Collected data
=-=-=-=-=

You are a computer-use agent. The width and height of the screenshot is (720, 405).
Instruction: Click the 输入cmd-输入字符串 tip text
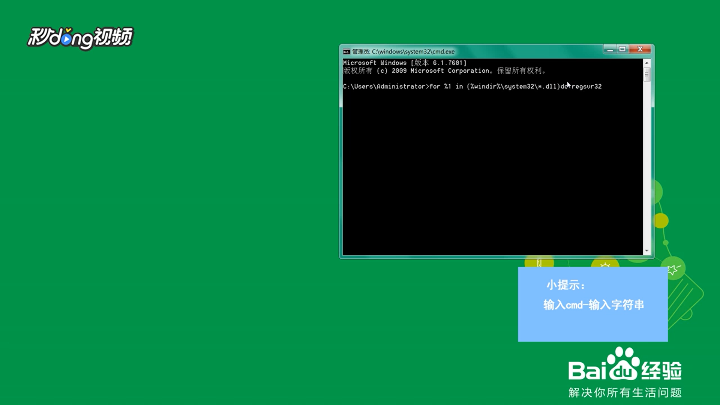593,305
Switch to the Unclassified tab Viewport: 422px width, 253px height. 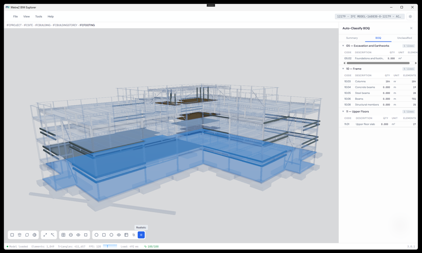404,38
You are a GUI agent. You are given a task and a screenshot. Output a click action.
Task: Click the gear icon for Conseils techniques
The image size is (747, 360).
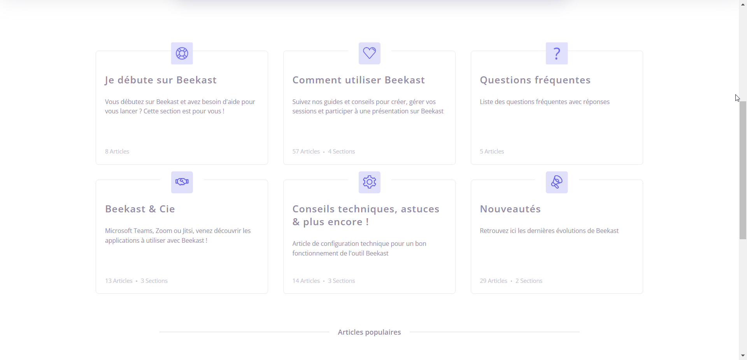pos(369,182)
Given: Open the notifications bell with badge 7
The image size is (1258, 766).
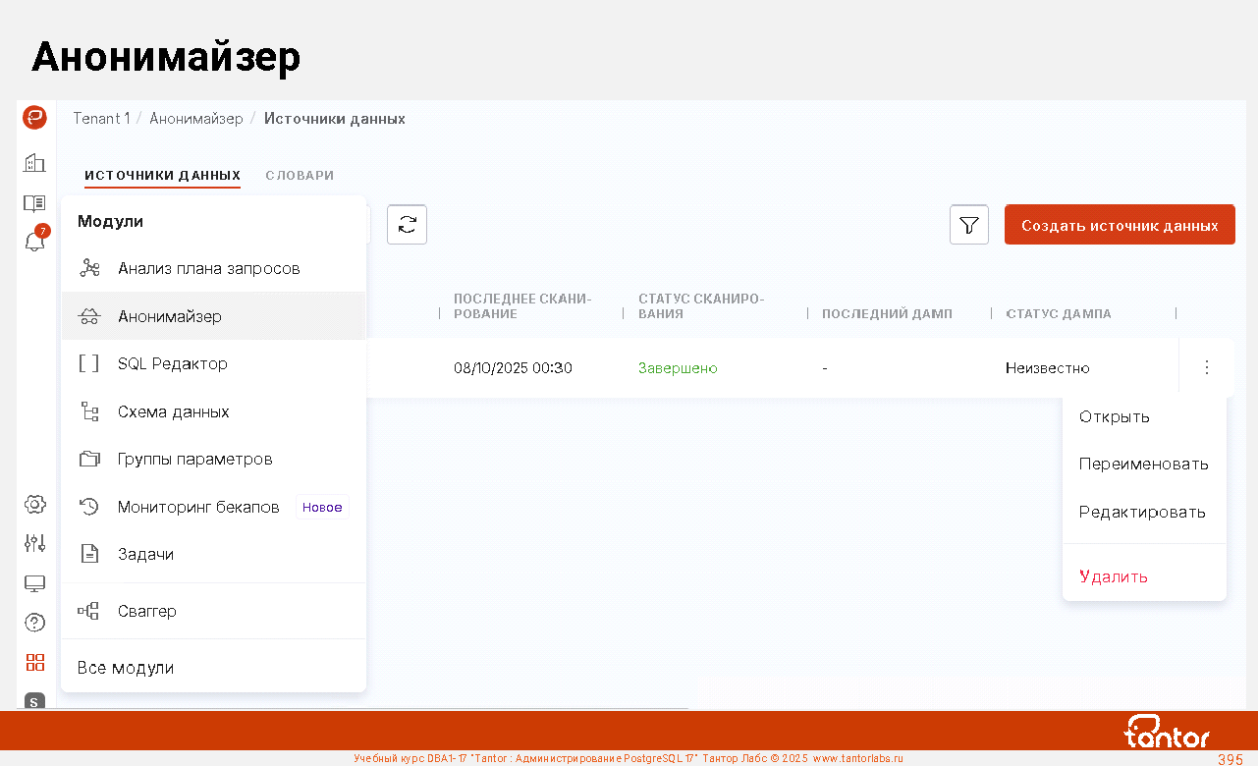Looking at the screenshot, I should 35,241.
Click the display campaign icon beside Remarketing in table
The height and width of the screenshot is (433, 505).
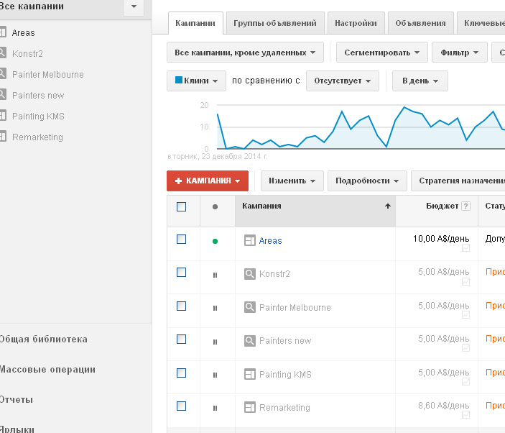250,407
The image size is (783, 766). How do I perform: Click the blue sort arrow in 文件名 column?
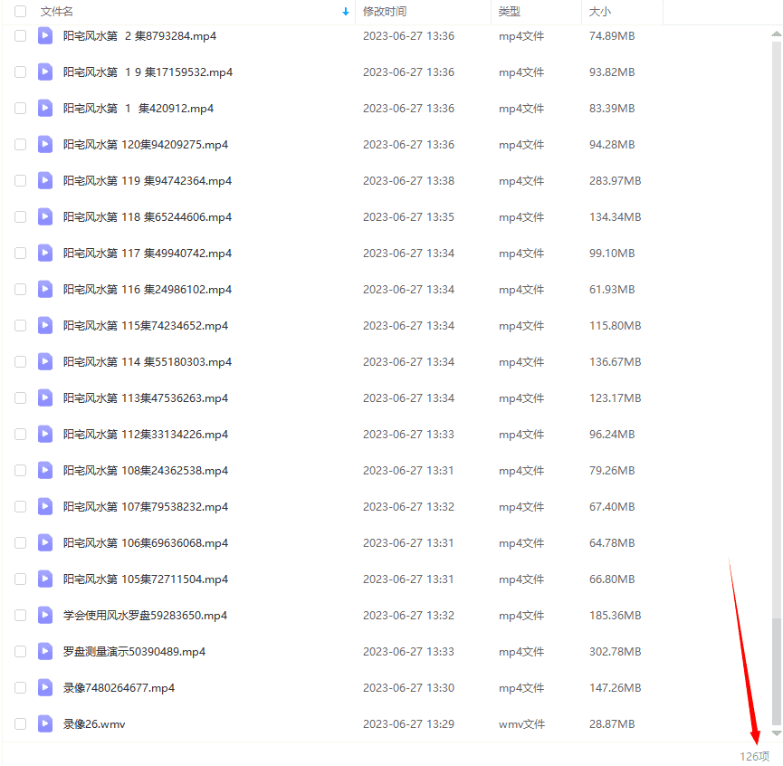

=-=-=-=-=

Write out the entries word for word, starting at the line that contains "Click the display" and continuing through the end of the entries. Leave the pictures out of your answer.

Click the display campaign icon beside Remarketing in table
The height and width of the screenshot is (433, 505).
250,407
The image size is (783, 766). How do I perform: Click the blue sort arrow in 文件名 column?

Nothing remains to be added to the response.